Tuesday, August 20, 2013

O Love That Will Not Let Me Go




Cherry Blossoms in My Yard

O Love That Will Not Let Me Go

"O Love that will not let me go,
I rest my weary soul in Thee;
I give Thee back the life I owe,
That in Thine ocean depths its flow
May richer, fuller be."

"O joy that seekest me thru pain,
I cannot close my  heart to Thee;
I trace the rainbow thru the rain,
And feel the promise is not vain
That morn shall tearless be."

*Text: Cecil F. Alexander
* Music: William H. Jude
 verses one and three

I discovered this hymn recently, and it speaks so well about the time following Joshua's suicide.

I had to share this with you, dear reader. If I've failed to explain well enough the height of Love that God has shown to me, parts of this hymn should.
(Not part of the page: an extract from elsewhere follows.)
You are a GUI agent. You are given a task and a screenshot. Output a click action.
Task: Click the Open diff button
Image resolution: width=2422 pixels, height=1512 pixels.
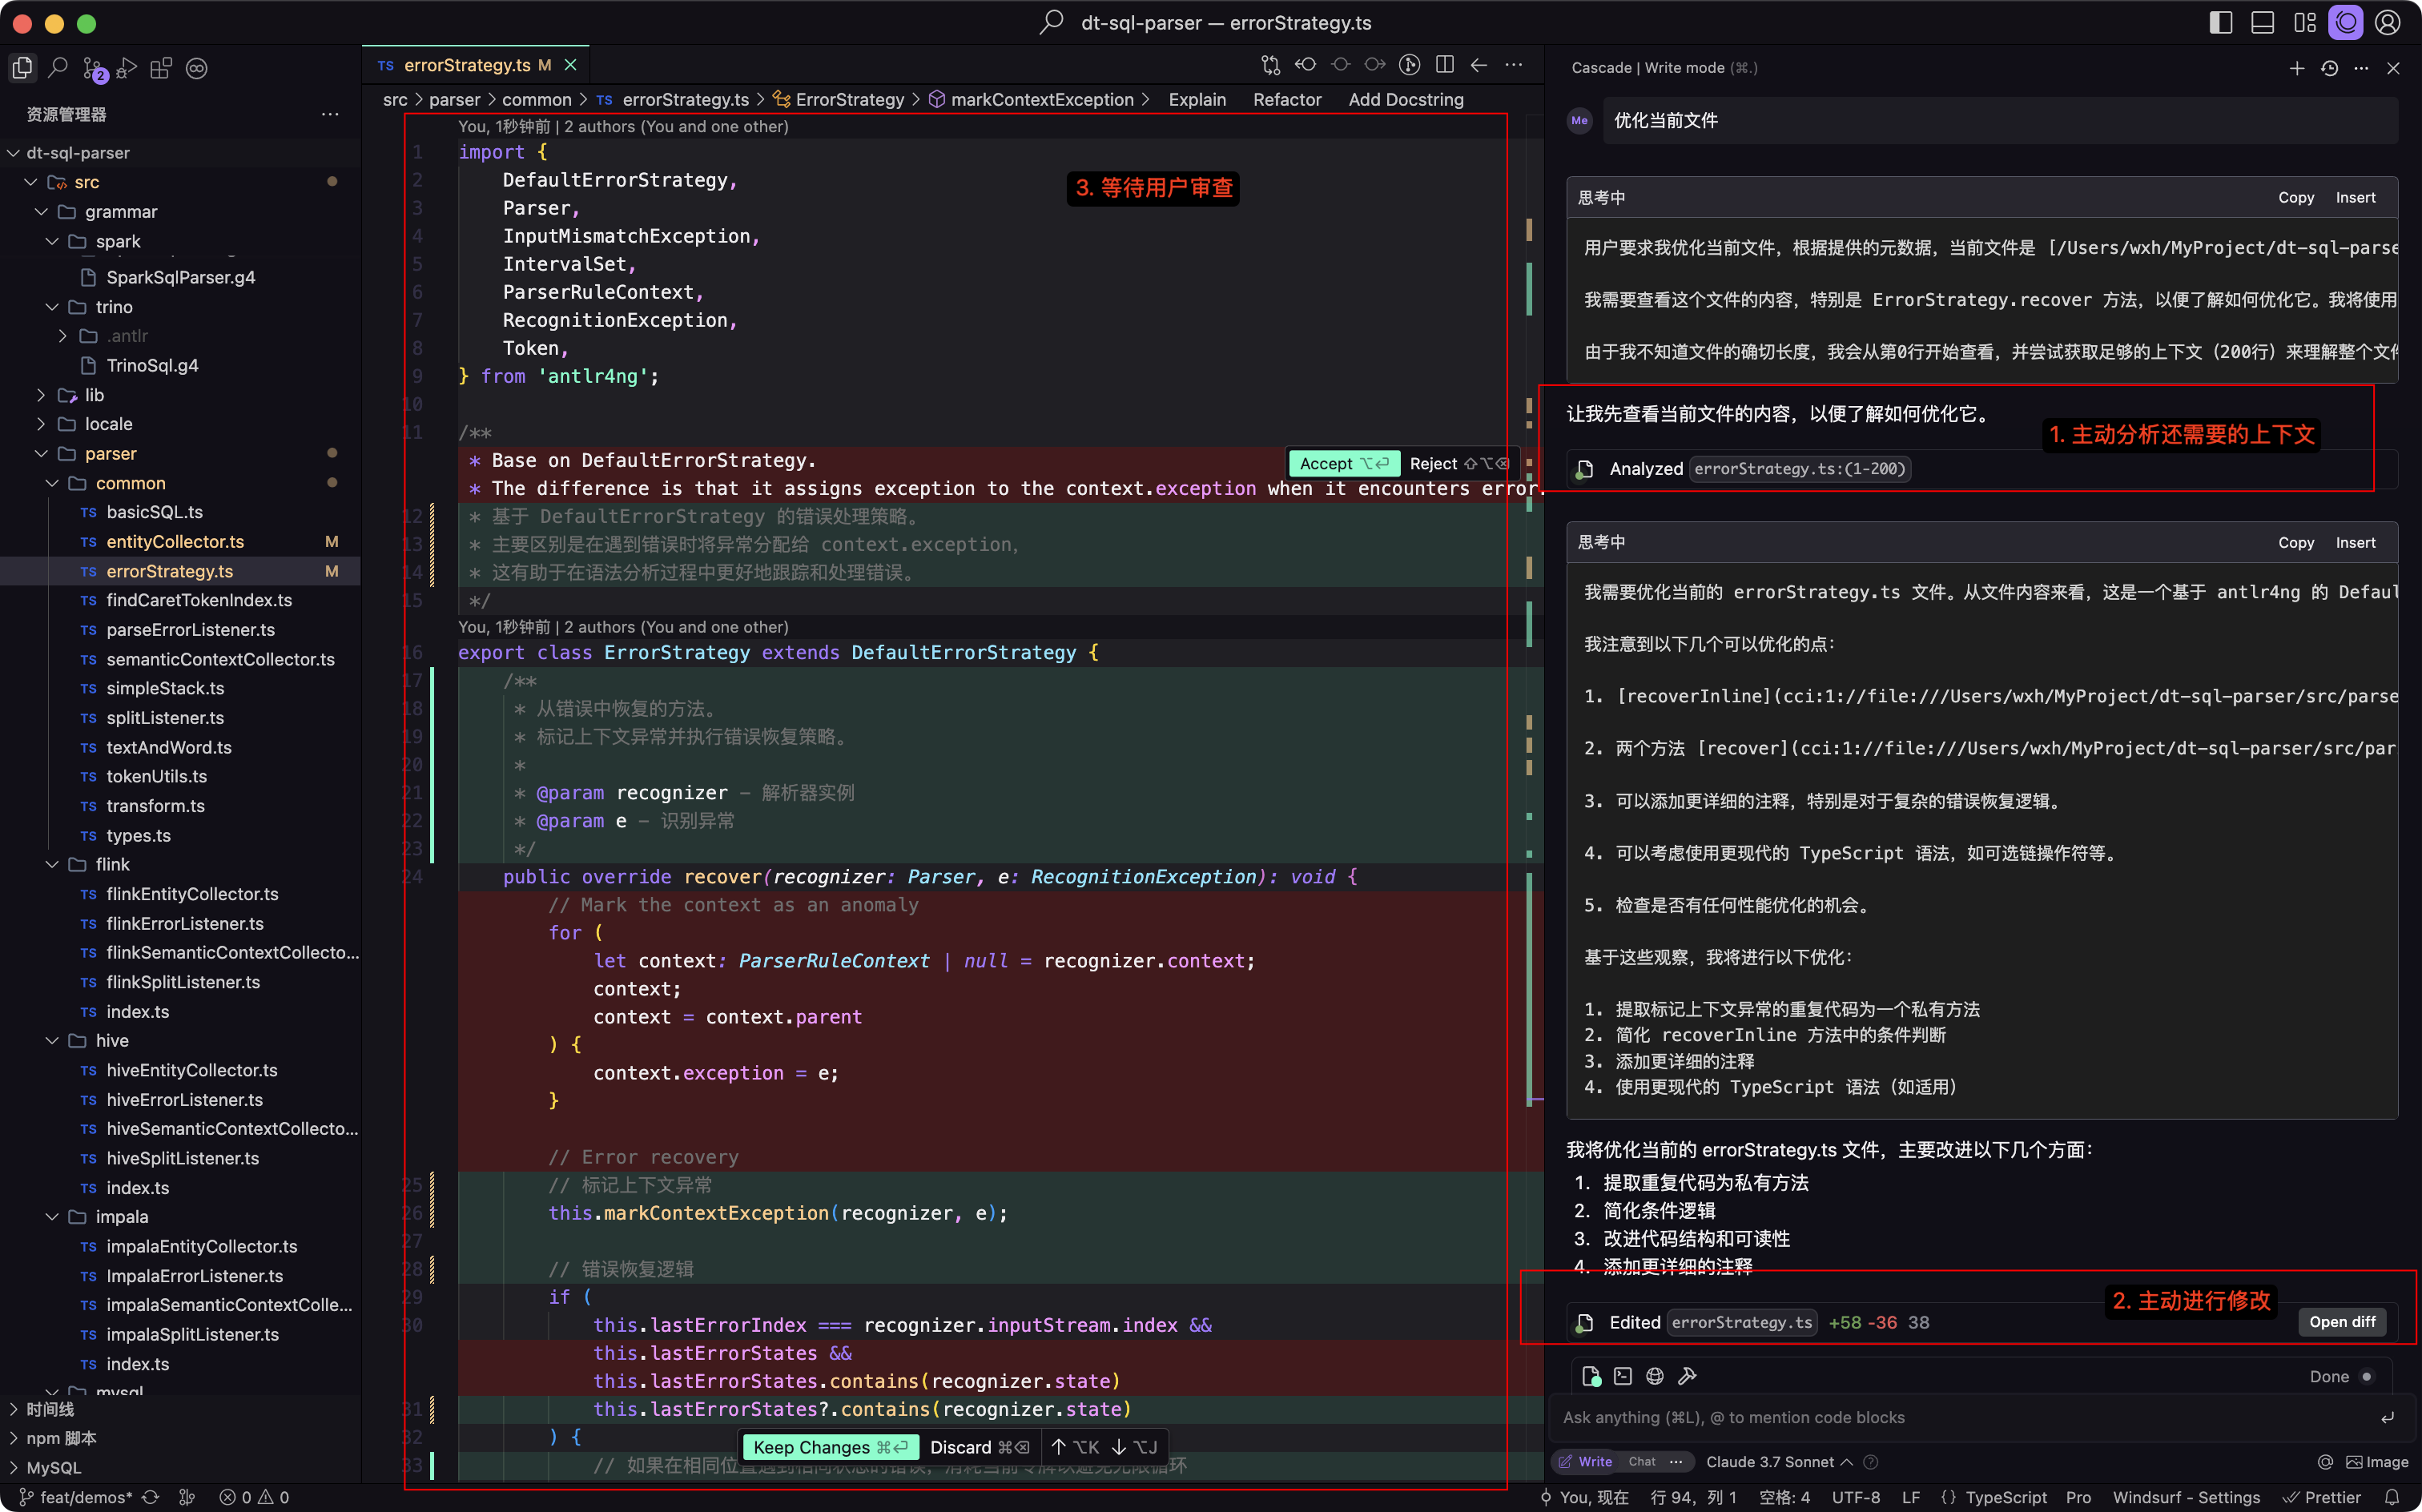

Do you see, dear reader? How could I not choose life? I knew God was listening even if I didn't feel Him. The line in the song above, "I cannot close my heart to Thee," is a choice. I made that choice. I walked through the God door and did not look back.

But, then, I grew weary with the months of grief and wanted to quit. I wasn't seeking to quit because God failed me. Oh, no. I wanted to throw in my whole life and walk away because I came to the end of myself. At the very end. On the edge of the cliff. I found: "I rest my weary soul in Thee; I give Thee back the life I owe."

Psalm 116:2 shows the results of God's faithfulness for my life now:

"Because he hath inclined his ear unto me, therefore will I call upon him as long as I live."

Thank you, Holy God, Father of all creation, for listening to me when my life cracked in the loss of my son. You held me up when I could no longer. I'm grateful. In Jesus' holy name. Amen.

Until next time . . . sing a hymn.

Tuesday, August 6, 2013

Psalm 102:27~Thy Years Shall Have No End



Beautiful Southern Oregon                              photo by Jean Williams

Dear readers,

The Psalmist writes:

"But thou art the same, and thy years shall have no end."

After my son, Joshua, died by suicide nine years ago, I wandered around my house and thought: You are the same, God. You never change. You have always been and will always be. Even though it feels my life is over . . . and I would repeat parts or all of this to find comfort.

I talked consistently to God. I had to or go insane. My brain would flip out so easily after Joshua died. I couldn't wrap my mind around his death. Gone. No more. Let alone how he died. How could a child of mine be so miserable as to end his life?

Confused, I wanted to die myself and talking to God was my only sane thoughts at times.

Can you imagine knowing Someone who shall have no end?

I needed to know that Someone even better after Joshua died. I had to fill up the gaping hole in my heart with good. God is good. So, I talked to Him day and night.

You may ask, weren't you angry at God? How can you call Him good when He allowed your son to die?

God gives everyone of us free choice. Even when we become victims of believing a lie, it is our free choice.

I'll never understand how this could have happened to our family, but it can happen to anyone's so why not mine?

Scripture teaches, it rains on the just and the unjust: "That ye may be the children of your Father which is in heaven: for he maketh his sun to rise on the evil and on the good, and sendeth rain on the just and on the unjust." Matthew 5:45 KJV

Losing a child at any age or for whatever cause is enough to send any parent over the edge. The only reason I didn't fall off the edge is for one reason and one only: Lord God.

I learned to truly believe like this verse of scripture shows: "Bless the Lord, O my soul. O Lord my God, thou art very great; thou art clothed with honour and majesty."

Father in heaven, You are more wonderful than we humans can imagine. As one verse of Psalm states, You walk upon the wings of the wind. * I believe in You, Lord, and want to walk with You all the days for the rest of my life. In Jesus' holy name, I pray. Amen.